But despite it transpiring that she required an endoscopy – a procedure to look inside a patient’s body – this was found to be unavailable anywhere in North Wales at that time of night.
Due to lack of availability, Mrs Greener was not transferred from the ambulance into hospital until roughly hour after arriving at Glan Clwyd, during which time she lost more blood.
It was also heard that Mrs Greener’s condition was not escalated to the appropriate level, and that doctors did not do enough to help her.
Dr Eve Blakemore, acting medical registrar on the night, had told the inquest that she had been called by junior staff nurse Zoe Mahmood to “come now” because she felt Mrs Greener “wasn’t getting the input and treatment” necessary from her colleague, Dr Chukwuemeka Nwaneri.
She added that senior anaesthetic registrar, Dr Syed Raza, later attended and felt Mrs Greener did not require intensive care input.
In addition, Dr Blakemore told the inquest that she and Ms Mahmood were “very angry” that help did not arrive promptly, given Mrs Greener was visibly distressed.
During today’s hearing, the inquest heard from Duncan Robertson, assistant director for clinical development at the Welsh Ambulance Services Trust.

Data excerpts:
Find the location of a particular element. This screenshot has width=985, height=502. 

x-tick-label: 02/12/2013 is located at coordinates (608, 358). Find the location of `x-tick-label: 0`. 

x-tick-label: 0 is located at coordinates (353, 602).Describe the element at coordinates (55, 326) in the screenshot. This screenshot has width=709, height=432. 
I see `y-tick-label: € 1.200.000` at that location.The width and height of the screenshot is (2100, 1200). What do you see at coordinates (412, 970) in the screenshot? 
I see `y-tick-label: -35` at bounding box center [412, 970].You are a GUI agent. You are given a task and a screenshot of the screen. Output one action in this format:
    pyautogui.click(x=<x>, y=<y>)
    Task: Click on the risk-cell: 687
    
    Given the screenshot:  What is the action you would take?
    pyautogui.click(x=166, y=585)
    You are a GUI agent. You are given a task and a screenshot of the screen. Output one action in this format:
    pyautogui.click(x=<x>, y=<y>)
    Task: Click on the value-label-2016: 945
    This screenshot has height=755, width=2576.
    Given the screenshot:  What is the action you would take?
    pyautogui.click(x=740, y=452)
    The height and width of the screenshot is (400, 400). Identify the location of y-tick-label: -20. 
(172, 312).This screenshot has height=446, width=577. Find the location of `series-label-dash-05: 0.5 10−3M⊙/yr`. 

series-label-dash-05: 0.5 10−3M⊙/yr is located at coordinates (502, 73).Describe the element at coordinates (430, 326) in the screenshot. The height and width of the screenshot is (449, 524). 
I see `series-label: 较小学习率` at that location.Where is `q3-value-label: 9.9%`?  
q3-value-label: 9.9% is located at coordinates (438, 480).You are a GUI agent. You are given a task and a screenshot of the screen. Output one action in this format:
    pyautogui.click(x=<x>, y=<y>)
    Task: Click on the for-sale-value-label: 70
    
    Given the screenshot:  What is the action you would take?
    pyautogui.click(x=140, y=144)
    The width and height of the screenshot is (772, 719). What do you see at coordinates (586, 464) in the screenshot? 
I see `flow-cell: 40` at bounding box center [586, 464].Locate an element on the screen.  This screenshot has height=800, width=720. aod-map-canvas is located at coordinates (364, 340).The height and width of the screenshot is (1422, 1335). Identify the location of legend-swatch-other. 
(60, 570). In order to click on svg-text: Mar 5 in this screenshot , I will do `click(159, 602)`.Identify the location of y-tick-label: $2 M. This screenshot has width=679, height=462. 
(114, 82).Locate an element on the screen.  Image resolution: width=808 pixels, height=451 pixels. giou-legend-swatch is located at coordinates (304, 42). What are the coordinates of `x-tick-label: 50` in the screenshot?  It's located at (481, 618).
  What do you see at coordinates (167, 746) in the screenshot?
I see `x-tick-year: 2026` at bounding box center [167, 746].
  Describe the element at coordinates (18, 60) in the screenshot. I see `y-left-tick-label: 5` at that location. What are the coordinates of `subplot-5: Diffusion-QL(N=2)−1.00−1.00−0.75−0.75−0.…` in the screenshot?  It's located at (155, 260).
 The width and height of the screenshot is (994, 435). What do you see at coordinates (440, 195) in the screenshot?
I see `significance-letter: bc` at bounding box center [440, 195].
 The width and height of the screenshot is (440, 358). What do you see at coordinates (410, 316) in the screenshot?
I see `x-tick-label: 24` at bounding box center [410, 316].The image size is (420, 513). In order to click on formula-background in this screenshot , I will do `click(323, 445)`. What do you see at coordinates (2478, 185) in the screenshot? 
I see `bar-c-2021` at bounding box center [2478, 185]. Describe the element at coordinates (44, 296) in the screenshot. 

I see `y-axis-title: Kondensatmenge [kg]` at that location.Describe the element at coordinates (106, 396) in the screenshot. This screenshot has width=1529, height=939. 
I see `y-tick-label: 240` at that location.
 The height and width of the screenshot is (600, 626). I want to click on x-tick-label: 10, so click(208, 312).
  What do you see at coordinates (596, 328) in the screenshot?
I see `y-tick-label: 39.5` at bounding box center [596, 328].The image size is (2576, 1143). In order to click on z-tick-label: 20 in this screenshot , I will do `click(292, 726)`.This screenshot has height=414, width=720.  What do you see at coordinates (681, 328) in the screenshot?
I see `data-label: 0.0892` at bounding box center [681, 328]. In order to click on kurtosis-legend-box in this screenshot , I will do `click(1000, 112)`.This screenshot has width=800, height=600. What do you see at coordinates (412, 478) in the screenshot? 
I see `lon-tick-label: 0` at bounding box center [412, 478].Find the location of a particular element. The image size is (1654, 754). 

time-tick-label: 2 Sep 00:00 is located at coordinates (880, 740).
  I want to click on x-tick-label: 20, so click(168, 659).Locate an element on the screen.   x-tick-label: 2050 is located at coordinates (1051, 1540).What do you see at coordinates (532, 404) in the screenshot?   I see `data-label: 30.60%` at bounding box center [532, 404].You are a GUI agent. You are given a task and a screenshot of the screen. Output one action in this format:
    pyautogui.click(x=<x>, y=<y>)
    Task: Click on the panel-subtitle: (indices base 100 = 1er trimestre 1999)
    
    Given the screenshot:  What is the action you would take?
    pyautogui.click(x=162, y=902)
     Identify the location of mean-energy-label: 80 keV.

→ Task prompt: In the inquest passage, who called Dr Eve Blakemore and told her to "come now"?

→ Response area: Junior staff nurse Zoe Mahmood called her.